Trecho do novo clipe “Berghain” da cantora Rosalia. Foto: Reprodução
Quando Rosalía lançou “Berghain”, a internet parou. A faixa visual reúne Björk, Yves Tumor e a Orquestra Sinfônica de Londres em uma narrativa que transforma o cotidiano em performance. Dirigido por Nicolás Méndez, o vídeo mostra a cantora em casa, limpando, cozinhando, repetindo gestos simples que ganham ares de ritual. A cena doméstica se torna uma metáfora de purificação, um espaço de preparação para a nova fase — “LUX”, projeto que sucede o turbilhão acelerado de “Motomami.”
Mas, como em todo trabalho de Rosalía, o discurso não se sustenta apenas no som. O figurino, assinado em parceria com o stylist Jose Carayol, assume papel central na narrativa. Seguindo um movimento que tem conquistado artistas como Lady Gaga e Kim Kardashian, ela mergulha no arquivo da moda e faz dele parte de sua linguagem. O clipe é, em essência, um tributo a Alexander McQueen. Logo na abertura, Rosalía veste uma versão preta do vestido de mangas bufantes apresentado na coleção de outono 2002. Nos pés, as sandálias adornadas por terços e cruzes da primavera 2003 reforçam o diálogo com a simbologia católica que atravessa a estética de “LUX”.

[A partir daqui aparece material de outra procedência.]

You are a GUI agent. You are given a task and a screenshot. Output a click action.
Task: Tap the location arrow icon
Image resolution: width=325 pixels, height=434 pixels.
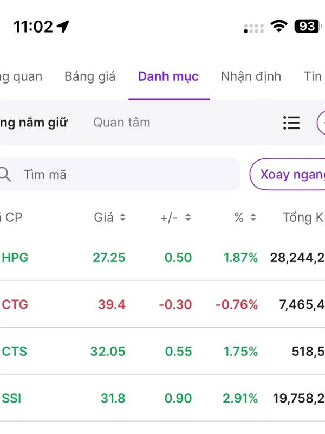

O roteiro visual segue com outras peças marcantes. Nas cenas externas, Rosalía usa um top de franjas cinza da Givenchy da primavera de 1997, época em que McQueen comandava a maison, combinado a uma saia plissada de cintura baixa. Em seguida, surge em um mini vestido rosa pálido da Balenciaga de 2004, criação de Nicolas Ghesquière. A peça, originalmente usada com um bandeau de neoprene, aparece reinterpretada, em versão mais leve e íntima, numa espécie de transição entre o feminino mítico e o contemporâneo. O vídeo termina com a cantora deitada, vestindo uma regata de botão da coleção de 2003 de McQueen: um fechamento silencioso que transforma o figurino em gesto de confissão.
Essas escolhas não funcionam como simples referência ao passado. Elas resgatam um momento em que a moda ainda tratava o corpo e o sagrado como matéria estética. McQueen explorava a dor e o excesso com teatralidade, enquanto Ghesquière traduzia desejo em estrutura. Rosalía costura essas linguagens para criar uma narrativa própria, onde a fé é imagem, o arquivo é símbolo e o cotidiano é rito.